Data for processing START
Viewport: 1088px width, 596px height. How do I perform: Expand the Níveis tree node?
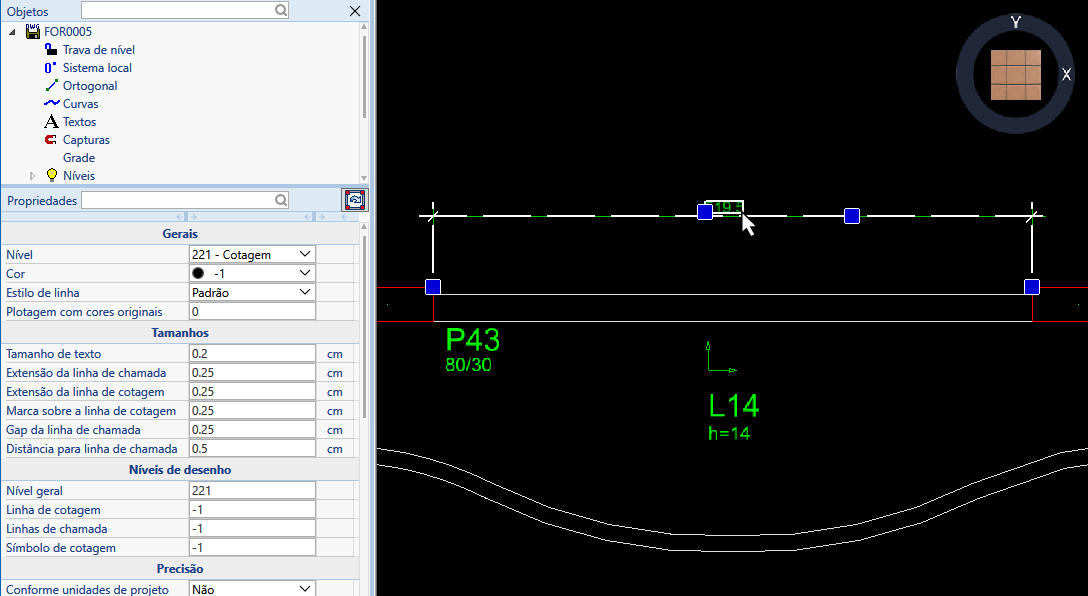tap(33, 176)
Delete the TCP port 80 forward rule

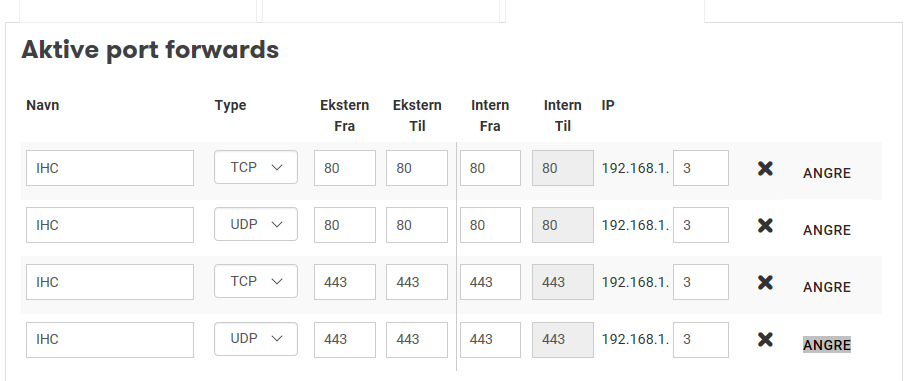coord(765,168)
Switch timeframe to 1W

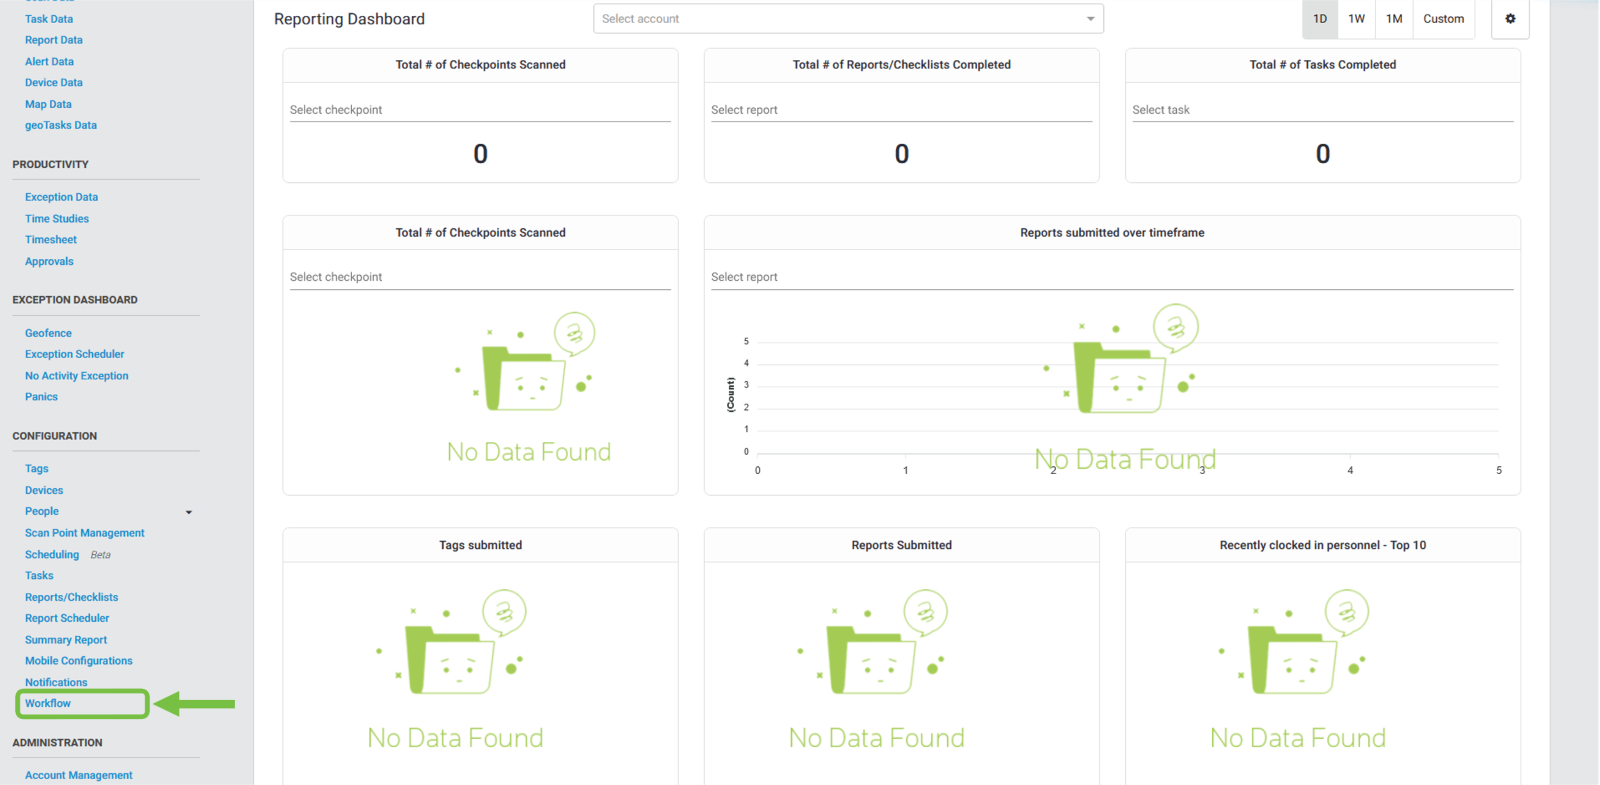(x=1356, y=19)
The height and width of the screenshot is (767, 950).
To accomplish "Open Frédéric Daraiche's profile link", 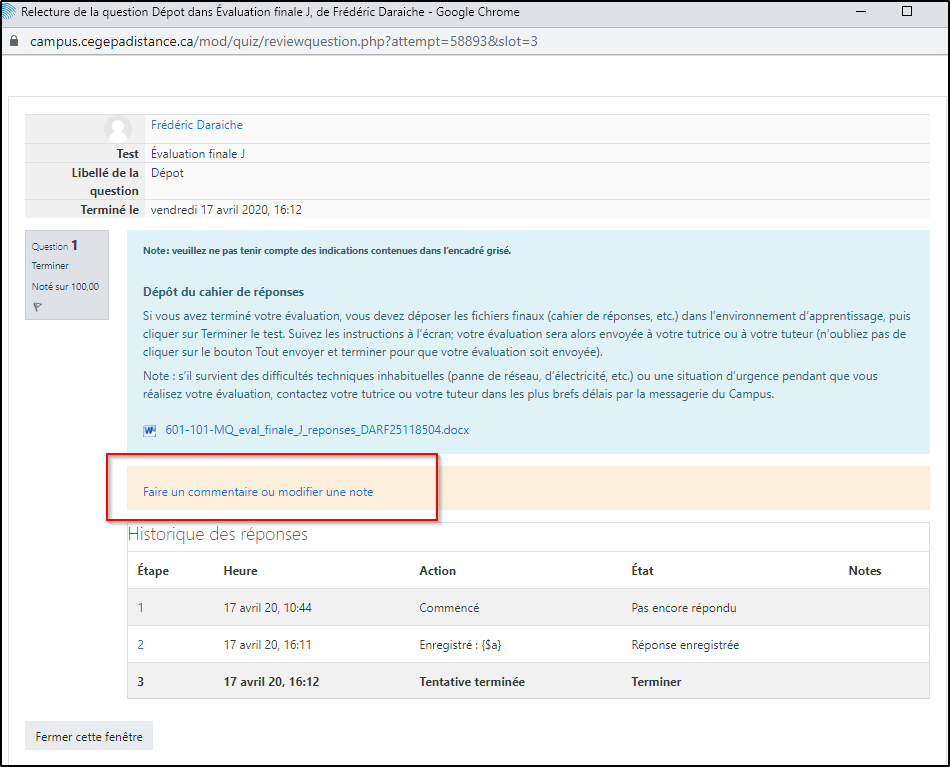I will [196, 125].
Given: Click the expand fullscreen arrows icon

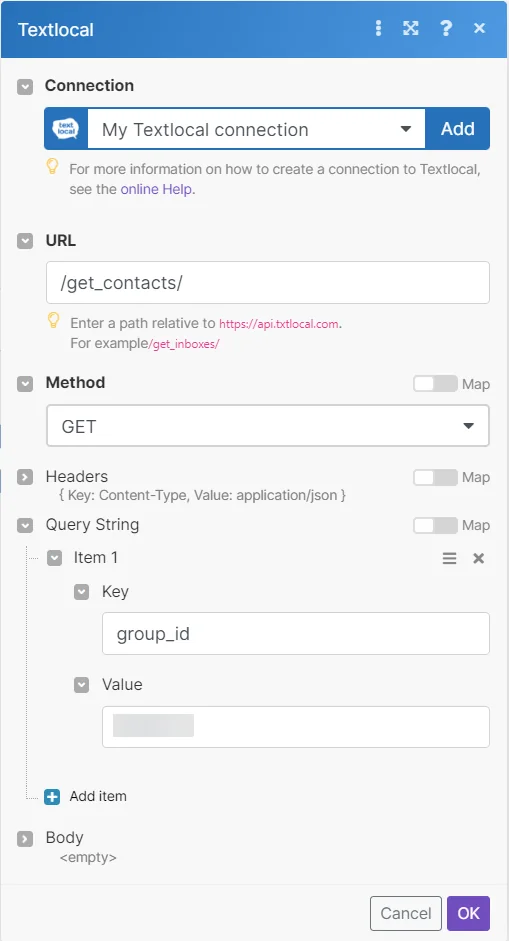Looking at the screenshot, I should pyautogui.click(x=411, y=28).
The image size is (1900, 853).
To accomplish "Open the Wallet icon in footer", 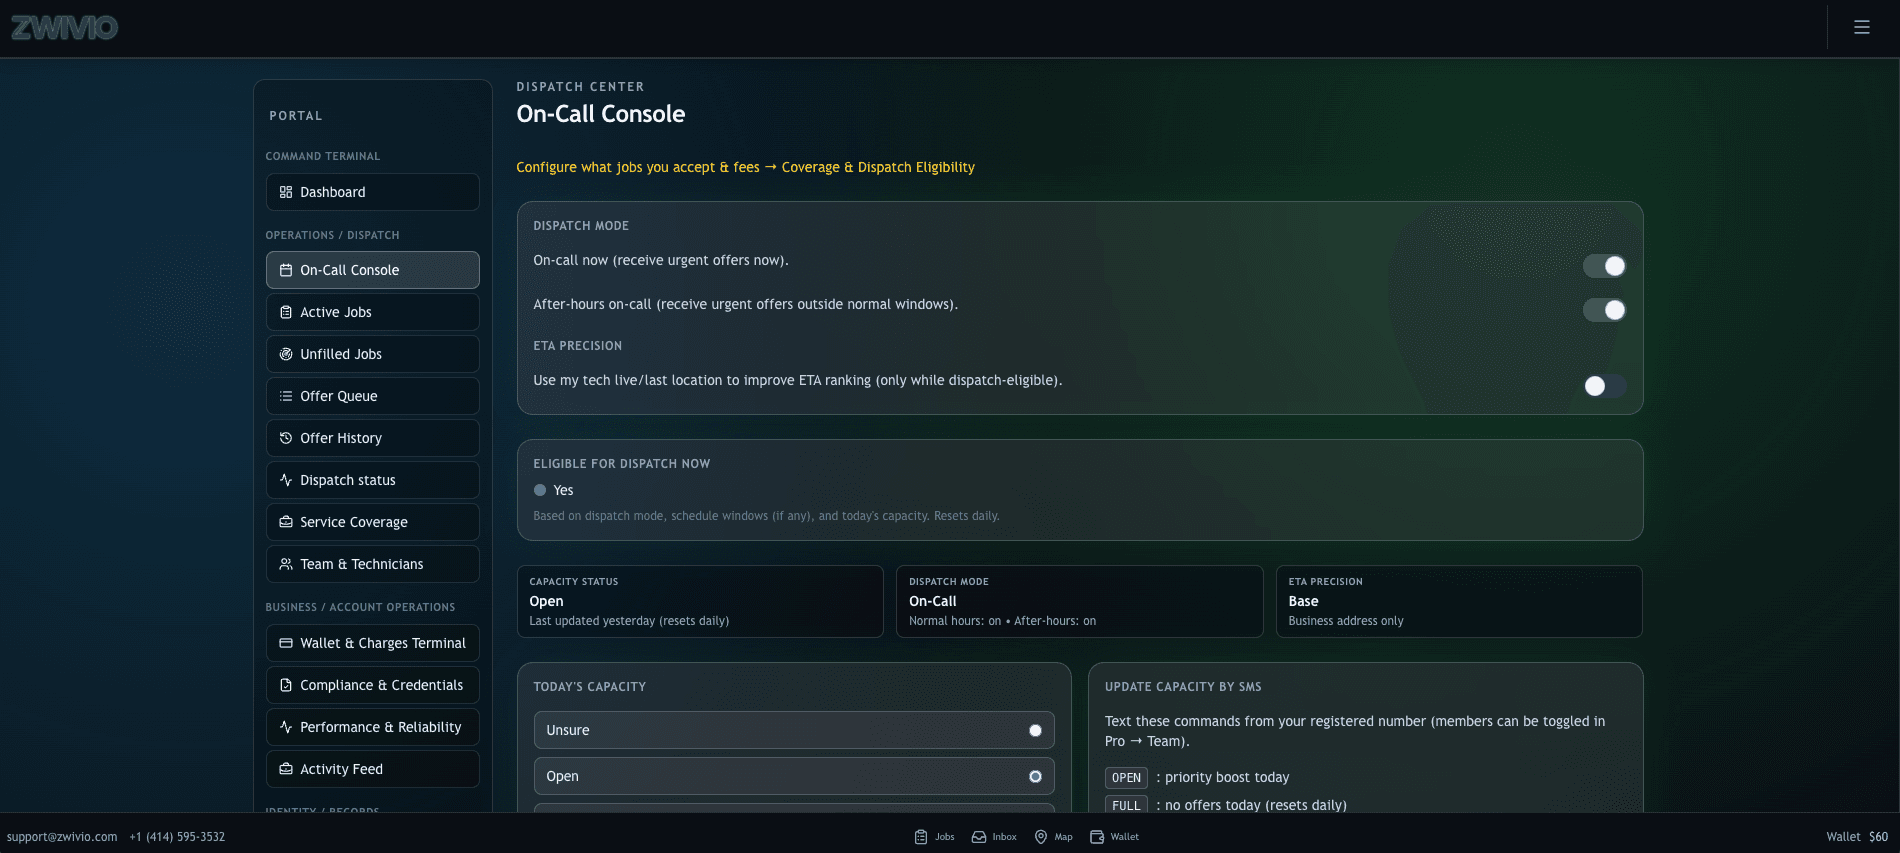I will point(1097,837).
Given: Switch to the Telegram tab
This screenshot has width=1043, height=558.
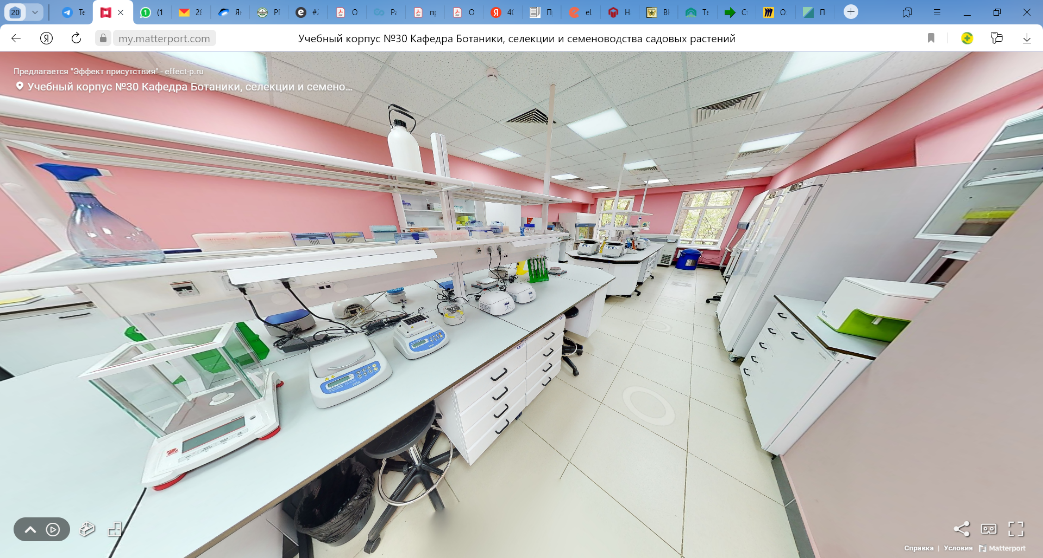Looking at the screenshot, I should [72, 12].
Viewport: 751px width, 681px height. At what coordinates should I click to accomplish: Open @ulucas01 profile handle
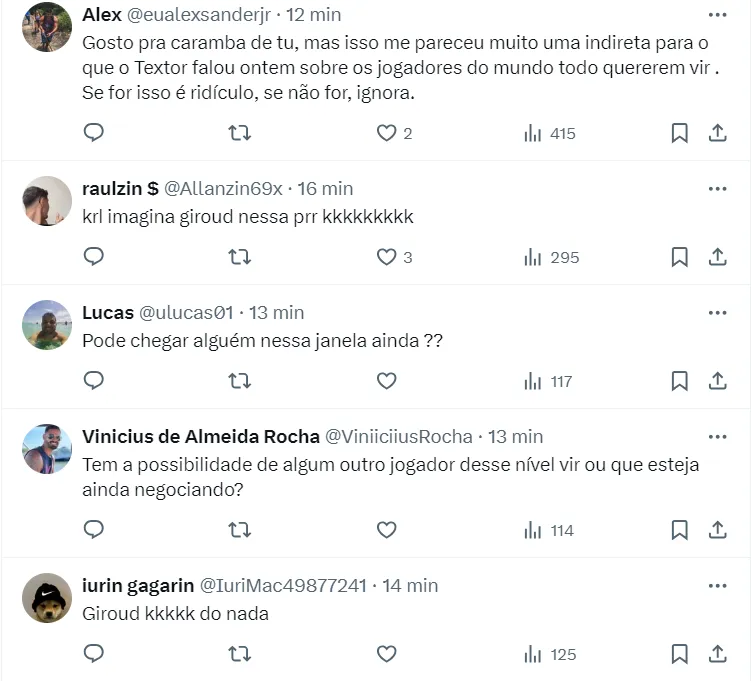pyautogui.click(x=186, y=313)
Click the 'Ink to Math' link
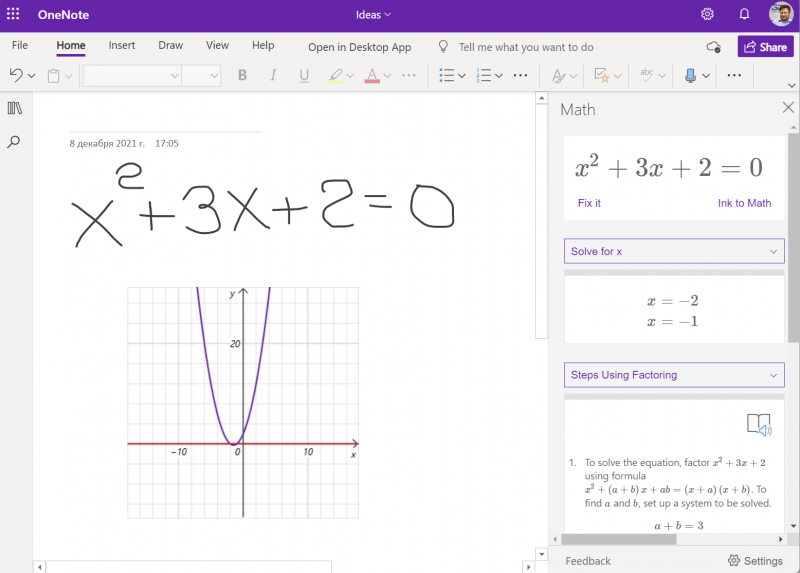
Data for processing END
-- Assignment --
Your copy should run from the line that has "Given: Switch to the Telegram tab" through the last line above, exactly, with both ends in and pictures out.

-- Exercise result --
Given: Switch to the Telegram tab
This screenshot has width=1043, height=558.
Looking at the screenshot, I should [72, 12].
Viewport: 751px width, 681px height. At what coordinates should I click to accomplish: Open @ulucas01 profile handle
pyautogui.click(x=186, y=313)
Click the 'Ink to Math' link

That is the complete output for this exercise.